- _The task_: Beginning with the line that contains "Task: Open the" in the material below, print each line exactly until the line that contains "630x561 pixels." has been printed, then stop.

- _Data extracts_:
————————

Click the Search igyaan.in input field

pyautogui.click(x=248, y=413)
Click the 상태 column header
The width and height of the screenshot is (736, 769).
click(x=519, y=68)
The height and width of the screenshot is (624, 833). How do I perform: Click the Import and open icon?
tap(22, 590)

————————

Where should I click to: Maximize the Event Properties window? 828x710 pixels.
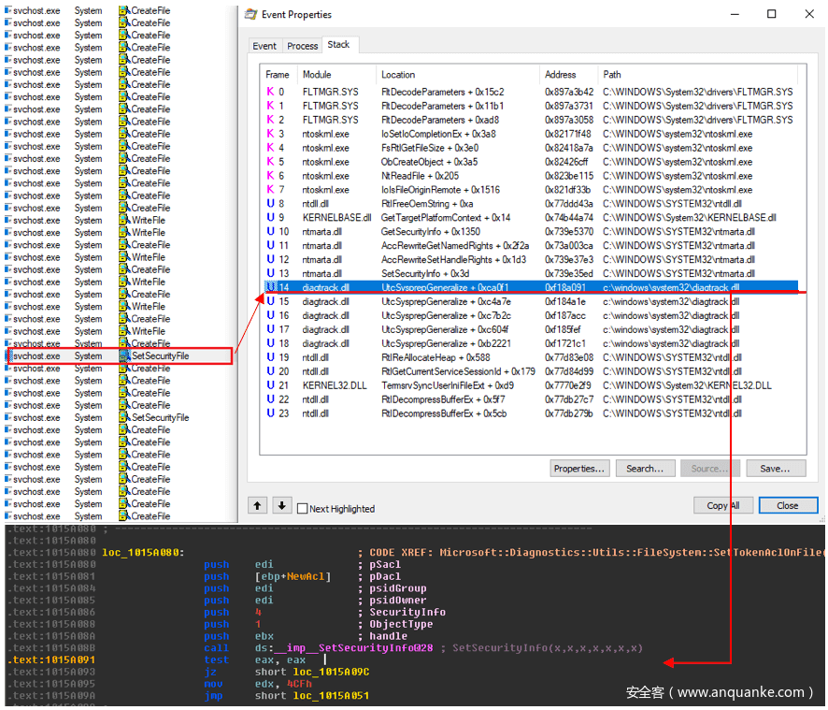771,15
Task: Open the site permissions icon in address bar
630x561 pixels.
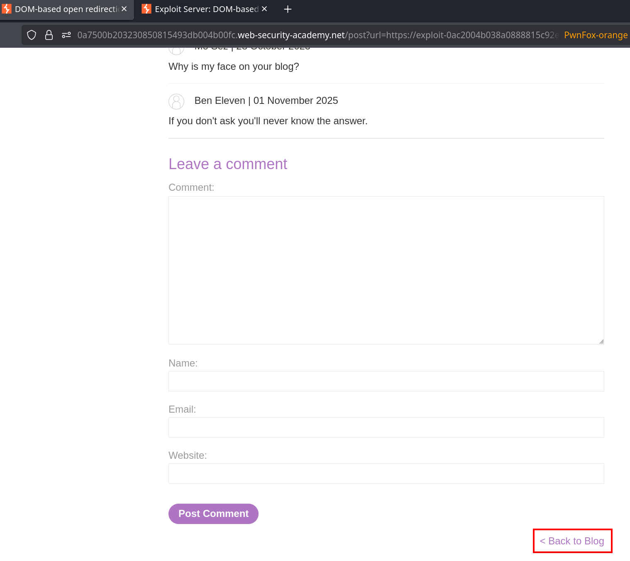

————————

- _Answer to this exercise_:
Task: Open the site permissions icon in address bar
630x561 pixels.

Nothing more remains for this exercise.